Generally, the program system 140 is a combination of turbine control programs and boiler control chains 145 along with the support programming needed to execute the control programs and the chains 145 with an interface to the power plant in real time. The boiler control chains 145 are prepared with the use of an automatic process programming and structuring system known as PROGEN and disclosed in the referenced patent application Ser. No. 250,826. The PROGEN executed DEH or turbine programs and the boiler control chains 145 are interfaced with the support programs such as the sublevel processor 143, the auxiliary synchronizer 168, a control chain processor 145A and the executive monitor 142 generally in the manner described in Ser. No. 250,826. A PROGEN data center 145B provides PROGEN initialization and other data. The turbine control programs are like those disclosed in the referenced patent applications Ser. No. 247,877 and Ser. No. 306,752, and those turbine or DEH programs which bypass the sublevel processor 143 are interfaced with the auxiliary synchronizer 168 as described in the same application.

Once the boiler control chains 145 are written, they are processed off-line by a control chain generator (not indicated in FIG. 5B) and the output from the latter is entered into the computer with use of a file loader program (not indicated). Chains then are automatically stored in the computer and linked to the process through the I/O equipment and to other programmed chains and program elements as required to execute the desired real time chain performance. Logic related to the selection of a chain for execution or the process triggering of a selected chain generally is entered into the computer 90-1 or 90-2 as a separate chain. Thus, if a particular boiler control mode requires the execution of a certain chain, the chain is automatically executed when that mode is selected.

A data link program 144 is bid periodically or on demand to provide for intercomputer data flow which updates the status of the standby computer relative to the controlling computer in connection with computer switchover in the event of a contingency or operator selection. A programmer's console program 146 is bid on demand by interrupt and it enables program system changes to be made.

When a turbine system contact changes state, an interrupt causes a sequence of events interrupt program 148 to place a bid for a scan of all turbine system contacts by a program 150. A periodic bid can also be placed for running the turbine contact closure input program 150 through a block 151. Boiler contacts are similarly scanned by a PROGEN digital scan 149 in response to a boiler contact change detected with a Manual/Auto Station sequence of events interrupt 148A or a boiler plant CCI sequence of events interrupt 148B. A power fail initialize 152 also can bid the turbine contact closure input program 150 to run as part of the computer initialization procedure during computer starting or restarting. The program 152 also initializes turbine contact outputs through the executive 142. In some instances, changes in turbine contact inputs will cause a bid 153 to be placed for a turbine logic task program 154 to be executed so as to achieve programmed responses to certain turbine contact input changes. Periodic scanning of boiler contacts by the block 149 is initiated through the sublevel processor 143.

EXERCISES TO COMPLETE >>
A – Decide whether each statement below agrees with the control program passage, answering yes or no and quoting the words that settle it: (i) the boiler control chains are prepared using a system known as PROGEN; (ii) the programmer's console program is bid periodically; (iii) periodic scanning of boiler contacts is initiated through the executive monitor.
B – List every patent application serial number cited in the control program passage.
C – Carry on the control program passage from its final sentence.

DATASET ROWS >>

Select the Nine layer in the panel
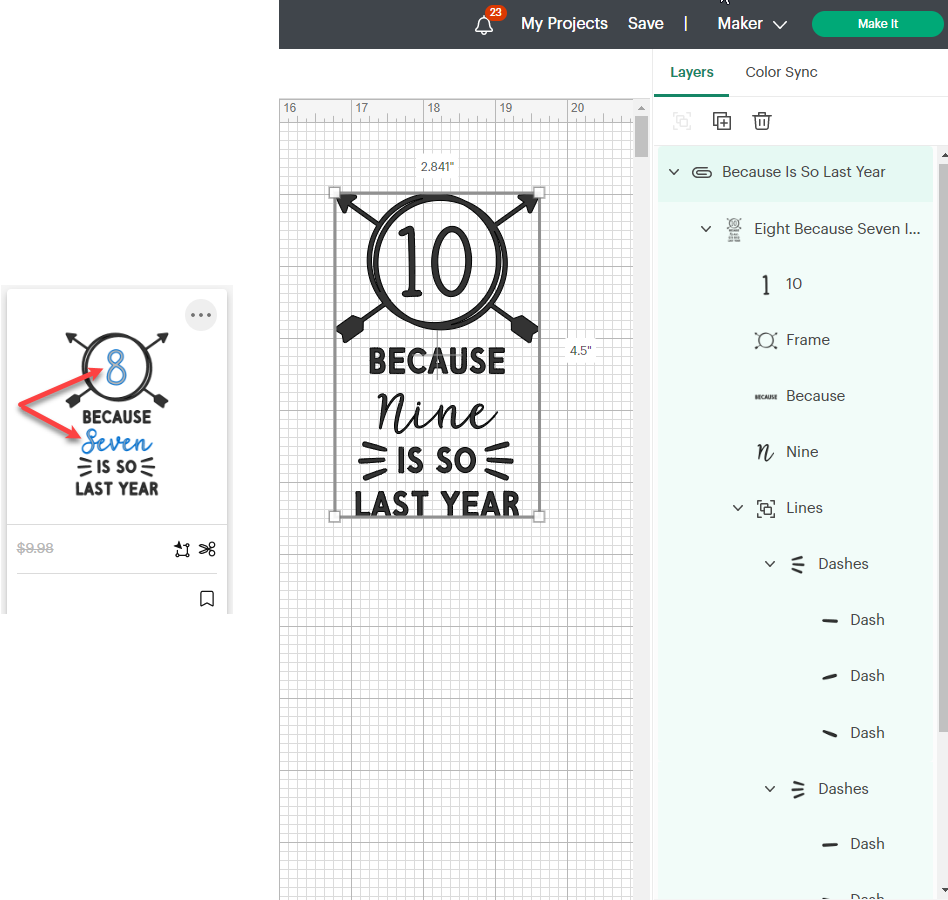Image resolution: width=948 pixels, height=900 pixels. click(802, 452)
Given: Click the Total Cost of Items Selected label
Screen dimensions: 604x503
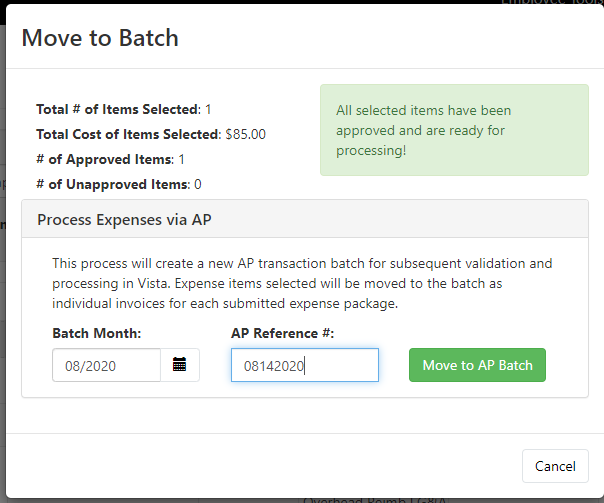Looking at the screenshot, I should click(128, 134).
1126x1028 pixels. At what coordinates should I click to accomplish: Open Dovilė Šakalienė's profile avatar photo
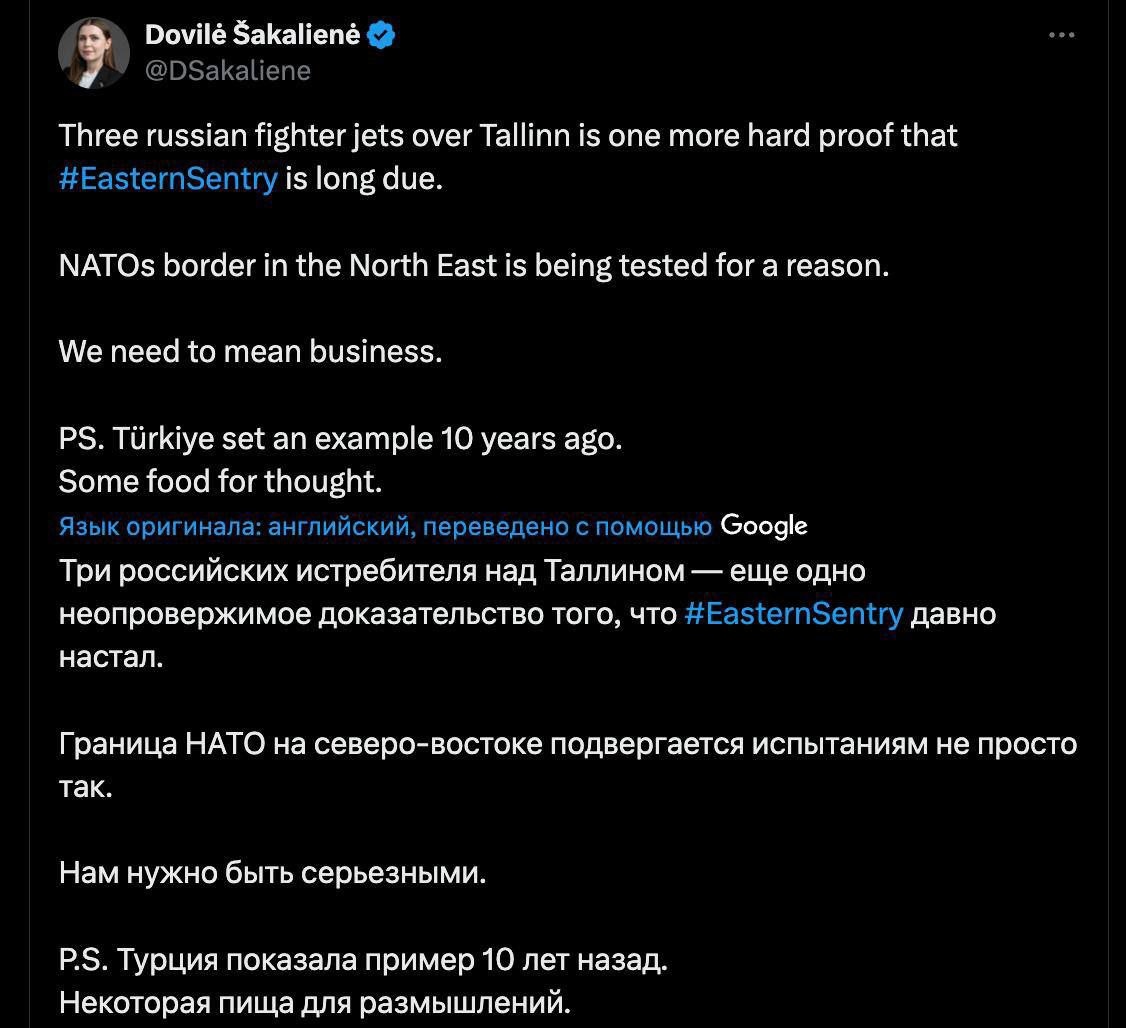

RESULTS IN ORDER >>
A –
(i) Yes: "The boiler control chains 145 are prepared with the use of an automatic process programming and structuring system known as PROGEN"
(ii) No: "A programmer's console program 146 is bid on demand by interrupt"
(iii) No: "Periodic scanning of boiler contacts by the block 149 is initiated through the sublevel processor 143."

B – Ser. No. 250,826; Ser. No. 247,877; Ser. No. 306,752

C –
When an operator panel signal is generated, external circuitry decodes the panel input and an interrupt is generated to cause a panel interrupt program 156 to place a bid for the execution of a panel program 158 which includes turbine and boiler portions 158A and 158B and which provides a response to the panel request. The turbine panel program 158A can itself carry out the necessary response or it can place a bid 160 for the turbine logic task program 154 to perform the response or it can bid a turbine visual display program 162 to carry out the response. In turn, the turbine visual display program 162 operates contact closure outputs to produce the responsive panel display. Similarly, the boiler panel program 158B may itself provide a response or it may place a bid for a task to be performed, such as the execution of a boiler visual display task 158C which operates CCO's.

Generally, the turbine visual display program 162 causes numerical data to be displayed in panel windows in accordance with operator requests. When the operator requests a new display quantity, the visual display program 162 is initially bid by the panel program 158. Apart from a new display request, the turbine visual display program 162 is bid periodically to display the existing list of quantities requested for display. The boiler display task 158C similarly is organized to provide a boiler data display for the plant operator through output devices.

The turbine pushbuttons and keys on the operator panel 104 are classifiable in one of several functional groups. Some turbine pushbuttons are classified as control system switching since they provide for switching in or out certain control functions. Another group of turbine pushbuttons provide for operating mode selection. A third group of pushbuttons provide for automatic turbine startup and a fourth group provide for manual tubine operation. Another group of turbine pushbuttons are related to valve status/testing/limiting, while a sixth group provide for visual display and change of DEH system parameters.

Boiler and plant panel pushbuttons include a large number which serve as manual/automatic selectors for various controlled boiler drives, valves and other devices. Other boiler and plant pushbottons relate to functions including operating mode selection and visual display. Certain pushbuttons relate to keyboard activity, i.e. of the entry of numerical data into the computer 90-1 or 90-2.

A breaker open interrupt program 164 causes the computer 90-1 or 90-2 to generate a close governor valve bias signal when load is dropped. Similarly, when the trip system 124 trips the turbine 10 or when the boiler 22 is tripped, a trip interrupt program 166 causes close throttle and governor valve bias signals to be generated by the computer 90-1 or 90-2. On a boiler trip, a program 167 configures the control computers for a plant shutdown. Boiler trips can be produced for example by the monitor computer 15 on the basis of calculated low pressure or improper flow or other parameters or on the basis of hardware detected contingencies such as throttle overpressure or waterwall overpressure or on the basis of improper water conductivity detected in the controlling computer. After the governor valves have been closed in response to a breaker open interrupt, the turbine system reverts to speed control and the governor valves are positioned to maintain synchronous speed.

Boiler calibration is provided as an operator console function as indicated by block 167A. A computer switchover is triggered by block 167B in response to a hardware interrupt condition or in response to a software malfunction 167C.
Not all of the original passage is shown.